Por eso no es extraño que, de manera discreta, hombres y mujeres se acerquen a los familiares para ofrecer un servicio de enfermería o de cuidados.

Si uno no observa cómo hace regularmente su trabajo un camillero de estatura superior a la del promedio de mexicanos, más tarde será una tortura para el paciente en su domicilio. Claro, a menos que contrate a una persona con esos conocimientos.

Si cambiar pañales en un recién nacido pudiera ser considerado un arte para una primeriza, es aún mayor en un adulto. Cambiar sábanas o bañar al paciente, si no se tienen las habilidades de un mago para retirar el mantel sin derribar la vajilla, es un suplicio para quien lo hace, y más para quien se encuentra postrado.

Lamentablemente, en México, al incrementar la población mayor de edad, se han duplicado las necesidades de especialistas en fractura de cadera, lo mismo que las prótesis y el personal que debe atender el proceso posoperatorio.

La estadística nacional de la Secretaría de Salud reportó en 2022 que en la Ciudad de México la incidencia de fracturas de cadera asciende a una por cada 58 mujeres y uno en cada 77 hombres. Pero se estima que en 25 años los casos serán siete veces mayores, al incrementar la población en ese rango. ¿Estamos preparados para eso? ¿Se puede prevenir?

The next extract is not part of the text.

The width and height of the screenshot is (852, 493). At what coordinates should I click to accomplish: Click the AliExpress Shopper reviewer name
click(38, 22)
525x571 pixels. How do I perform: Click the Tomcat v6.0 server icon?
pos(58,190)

En la espera de la cirugía ocurre de todo en uno de los mejores hospitales del país, del cual las autoridades se sienten orgullosas porque dicen ser referente para la atención de los trabajadores al servicio del Estado.

Cuando uno se encuentra ahí, se pregunta si eso es real. Parece más un mal sueño en un hospital ubicado al sur de la Ciudad de México. ¿Qué no habrá de ocurrir en una comunidad de las más rezagadas del país?

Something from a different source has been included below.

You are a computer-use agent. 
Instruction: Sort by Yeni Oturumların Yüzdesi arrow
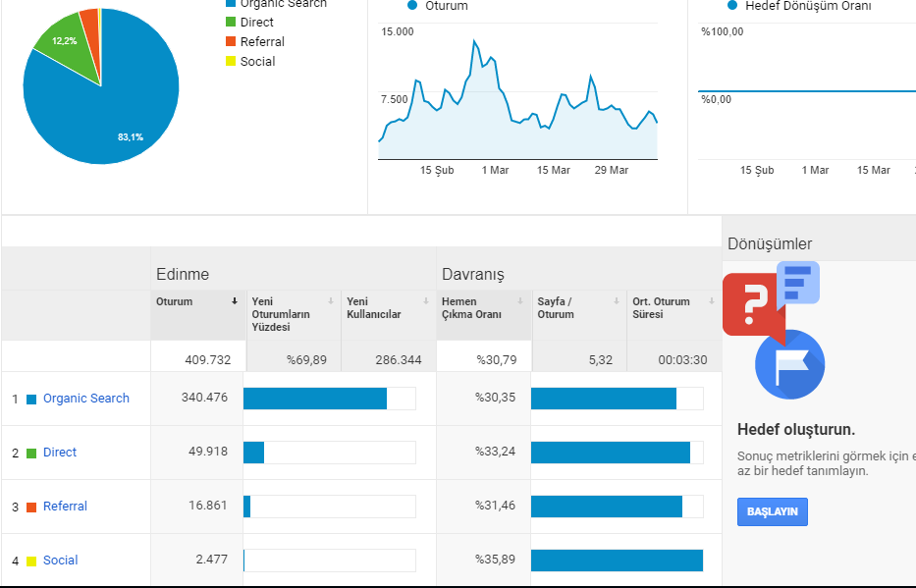tap(331, 301)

Cuando en reiteradas ocasiones se escucha que tenemos un servicio de salud como Dinamarca, me pregunto: ¿por qué las y los daneses no se quejan de ese servicio? Será que se les hizo normal llegar a un hospital en camilla, un mes después de una cirugía de cadera, que literalmente la carguen con el riesgo de mover una prótesis. Y después de tomar la radiografía para su cita médica, simplemente no aparezcan las imágenes porque no se tomaron, no se revelaron o el técnico se confundió y archivó las imágenes bajo el nombre de otro paciente. La duda aún persiste.

Dentro de este viacrucis, casi diez meses después, la familia de la paciente aún recuerda las palabras del médico ante la pregunta: “Doctor, ¿por qué le sigue doliendo la muñeca de la mano izquierda a mi mamá?”

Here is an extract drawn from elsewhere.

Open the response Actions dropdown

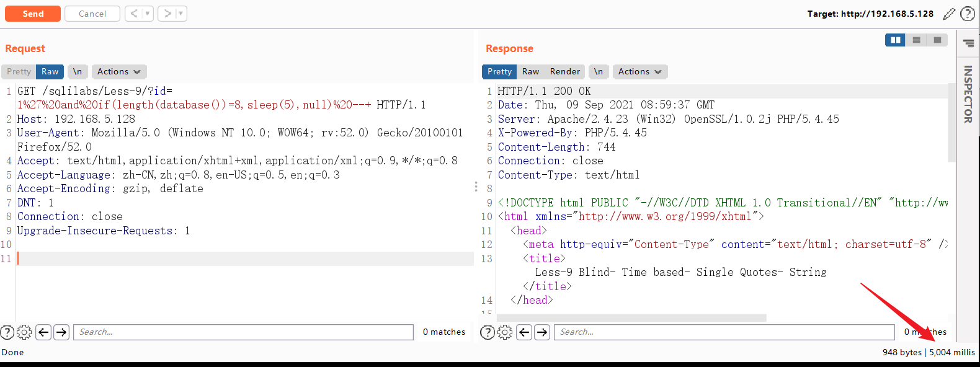pos(640,72)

—A ver, présteme sus radiografías… —contesta de inmediato, con mucha duda.

La mujer le proporciona las imágenes. Él las observa, toca la muñeca de la paciente, sonríe. Toma lugar detrás del escritorio y concluye: “La naturaleza hizo lo que tenía que hacer, también se fracturó la base de la muñeca, pero ya soldó. ¿Le duele? Si le duele, tome un paracetamol.”